-- Extracted material follows --

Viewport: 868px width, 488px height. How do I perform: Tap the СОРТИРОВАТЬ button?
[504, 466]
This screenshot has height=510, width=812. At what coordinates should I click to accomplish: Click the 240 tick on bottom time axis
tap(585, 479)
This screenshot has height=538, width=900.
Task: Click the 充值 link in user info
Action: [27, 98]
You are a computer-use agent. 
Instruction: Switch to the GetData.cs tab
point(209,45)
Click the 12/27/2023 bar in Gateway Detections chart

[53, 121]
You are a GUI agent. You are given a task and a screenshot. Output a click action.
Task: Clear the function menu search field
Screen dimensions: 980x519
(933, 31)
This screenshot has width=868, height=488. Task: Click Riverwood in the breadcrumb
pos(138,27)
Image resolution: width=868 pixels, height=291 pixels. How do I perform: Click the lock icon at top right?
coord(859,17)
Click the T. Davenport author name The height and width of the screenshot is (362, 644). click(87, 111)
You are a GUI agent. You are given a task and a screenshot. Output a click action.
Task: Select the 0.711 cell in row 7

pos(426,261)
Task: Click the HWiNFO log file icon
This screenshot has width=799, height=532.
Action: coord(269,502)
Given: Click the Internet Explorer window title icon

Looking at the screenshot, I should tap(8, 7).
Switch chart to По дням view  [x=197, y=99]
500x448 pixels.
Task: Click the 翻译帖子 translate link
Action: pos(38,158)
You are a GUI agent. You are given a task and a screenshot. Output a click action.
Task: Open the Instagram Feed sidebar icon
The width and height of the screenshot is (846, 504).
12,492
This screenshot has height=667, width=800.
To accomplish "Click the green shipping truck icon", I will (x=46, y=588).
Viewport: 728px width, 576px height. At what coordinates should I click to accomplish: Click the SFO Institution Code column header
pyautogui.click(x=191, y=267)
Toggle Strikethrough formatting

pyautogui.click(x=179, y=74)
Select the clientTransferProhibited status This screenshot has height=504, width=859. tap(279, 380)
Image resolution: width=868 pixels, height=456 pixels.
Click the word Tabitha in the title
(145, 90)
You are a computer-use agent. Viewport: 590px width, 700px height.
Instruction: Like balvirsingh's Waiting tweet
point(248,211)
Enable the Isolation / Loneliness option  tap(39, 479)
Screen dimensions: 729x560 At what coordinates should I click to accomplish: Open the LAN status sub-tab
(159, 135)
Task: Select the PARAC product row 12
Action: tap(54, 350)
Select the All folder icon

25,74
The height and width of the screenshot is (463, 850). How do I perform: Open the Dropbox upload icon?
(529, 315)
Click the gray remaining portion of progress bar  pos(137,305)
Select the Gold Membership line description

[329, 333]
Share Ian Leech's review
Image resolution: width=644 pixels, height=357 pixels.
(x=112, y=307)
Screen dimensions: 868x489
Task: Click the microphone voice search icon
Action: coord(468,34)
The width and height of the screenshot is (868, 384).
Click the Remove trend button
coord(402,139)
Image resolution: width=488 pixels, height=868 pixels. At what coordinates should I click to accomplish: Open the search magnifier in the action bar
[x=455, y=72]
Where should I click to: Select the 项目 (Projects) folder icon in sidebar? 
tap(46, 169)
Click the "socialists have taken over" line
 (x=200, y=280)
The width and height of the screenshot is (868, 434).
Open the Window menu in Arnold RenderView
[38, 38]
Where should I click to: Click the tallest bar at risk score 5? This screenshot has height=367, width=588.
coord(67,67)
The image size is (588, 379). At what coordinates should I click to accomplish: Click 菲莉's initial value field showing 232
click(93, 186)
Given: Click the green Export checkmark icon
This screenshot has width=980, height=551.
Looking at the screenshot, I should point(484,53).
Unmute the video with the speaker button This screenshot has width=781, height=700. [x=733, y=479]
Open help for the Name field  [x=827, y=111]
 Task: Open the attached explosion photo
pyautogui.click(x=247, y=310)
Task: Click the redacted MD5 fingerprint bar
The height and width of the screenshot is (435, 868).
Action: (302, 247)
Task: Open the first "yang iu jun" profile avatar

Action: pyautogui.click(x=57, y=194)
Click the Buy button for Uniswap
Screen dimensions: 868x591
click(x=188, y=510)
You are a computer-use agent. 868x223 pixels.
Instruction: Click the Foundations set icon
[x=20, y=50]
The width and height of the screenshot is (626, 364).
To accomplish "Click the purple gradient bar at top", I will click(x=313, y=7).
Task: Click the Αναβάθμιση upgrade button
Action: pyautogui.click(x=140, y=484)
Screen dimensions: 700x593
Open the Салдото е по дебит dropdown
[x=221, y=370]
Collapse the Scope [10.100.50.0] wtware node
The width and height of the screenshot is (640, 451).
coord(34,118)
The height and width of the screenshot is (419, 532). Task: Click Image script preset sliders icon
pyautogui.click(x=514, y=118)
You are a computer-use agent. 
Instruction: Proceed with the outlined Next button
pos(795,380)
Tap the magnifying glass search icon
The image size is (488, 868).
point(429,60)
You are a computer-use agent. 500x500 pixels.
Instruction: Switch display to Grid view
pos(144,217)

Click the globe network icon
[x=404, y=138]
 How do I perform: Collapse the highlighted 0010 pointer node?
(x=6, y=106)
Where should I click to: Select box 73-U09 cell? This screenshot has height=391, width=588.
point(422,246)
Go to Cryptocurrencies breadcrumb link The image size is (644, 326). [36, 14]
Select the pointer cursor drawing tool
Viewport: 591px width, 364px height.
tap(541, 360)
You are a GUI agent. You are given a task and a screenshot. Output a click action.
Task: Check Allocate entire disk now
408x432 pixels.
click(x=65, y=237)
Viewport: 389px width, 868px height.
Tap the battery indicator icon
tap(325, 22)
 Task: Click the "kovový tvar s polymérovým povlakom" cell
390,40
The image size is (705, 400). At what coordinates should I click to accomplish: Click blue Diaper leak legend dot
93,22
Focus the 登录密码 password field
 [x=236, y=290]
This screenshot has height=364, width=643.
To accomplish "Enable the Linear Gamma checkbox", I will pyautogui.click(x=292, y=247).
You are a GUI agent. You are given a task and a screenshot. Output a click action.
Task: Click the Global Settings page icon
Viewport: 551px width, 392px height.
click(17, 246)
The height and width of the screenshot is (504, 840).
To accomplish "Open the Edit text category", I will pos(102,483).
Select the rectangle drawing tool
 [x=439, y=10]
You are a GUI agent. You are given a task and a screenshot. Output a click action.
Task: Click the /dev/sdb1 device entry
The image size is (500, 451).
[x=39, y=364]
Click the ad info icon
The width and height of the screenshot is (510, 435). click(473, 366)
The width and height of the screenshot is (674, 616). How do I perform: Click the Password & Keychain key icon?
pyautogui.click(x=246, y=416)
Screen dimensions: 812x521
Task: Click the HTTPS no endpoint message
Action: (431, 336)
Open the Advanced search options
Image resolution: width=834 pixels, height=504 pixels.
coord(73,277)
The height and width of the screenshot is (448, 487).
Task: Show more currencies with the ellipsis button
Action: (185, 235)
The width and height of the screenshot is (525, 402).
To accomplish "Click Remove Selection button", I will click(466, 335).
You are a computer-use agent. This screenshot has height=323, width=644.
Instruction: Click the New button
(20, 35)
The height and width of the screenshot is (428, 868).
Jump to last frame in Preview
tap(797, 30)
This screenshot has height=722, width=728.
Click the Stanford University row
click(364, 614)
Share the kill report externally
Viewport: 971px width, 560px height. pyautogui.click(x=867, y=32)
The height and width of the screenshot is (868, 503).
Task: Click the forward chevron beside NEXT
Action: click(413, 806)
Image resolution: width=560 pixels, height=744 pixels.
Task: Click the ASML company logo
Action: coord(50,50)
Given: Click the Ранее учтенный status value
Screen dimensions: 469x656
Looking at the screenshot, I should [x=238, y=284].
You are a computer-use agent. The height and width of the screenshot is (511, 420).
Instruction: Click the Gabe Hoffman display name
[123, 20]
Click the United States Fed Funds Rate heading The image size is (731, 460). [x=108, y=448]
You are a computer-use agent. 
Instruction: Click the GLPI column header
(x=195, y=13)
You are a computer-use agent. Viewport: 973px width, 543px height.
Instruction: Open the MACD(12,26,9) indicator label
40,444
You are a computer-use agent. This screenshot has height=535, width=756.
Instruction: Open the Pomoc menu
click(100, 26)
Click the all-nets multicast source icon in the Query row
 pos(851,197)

-- Extracted material concluded --

*Work order*. Please give back, exactly as it stands above, the stretch from the line with "Task: Click the redacted MD5 fingerprint bar" through the line with "You are a computer-use agent. 868x223 pixels.", and no line outside it.

*Expected output*.
Task: Click the redacted MD5 fingerprint bar
The height and width of the screenshot is (435, 868).
Action: (302, 247)
Task: Open the first "yang iu jun" profile avatar

Action: pyautogui.click(x=57, y=194)
Click the Buy button for Uniswap
Screen dimensions: 868x591
click(x=188, y=510)
You are a computer-use agent. 868x223 pixels.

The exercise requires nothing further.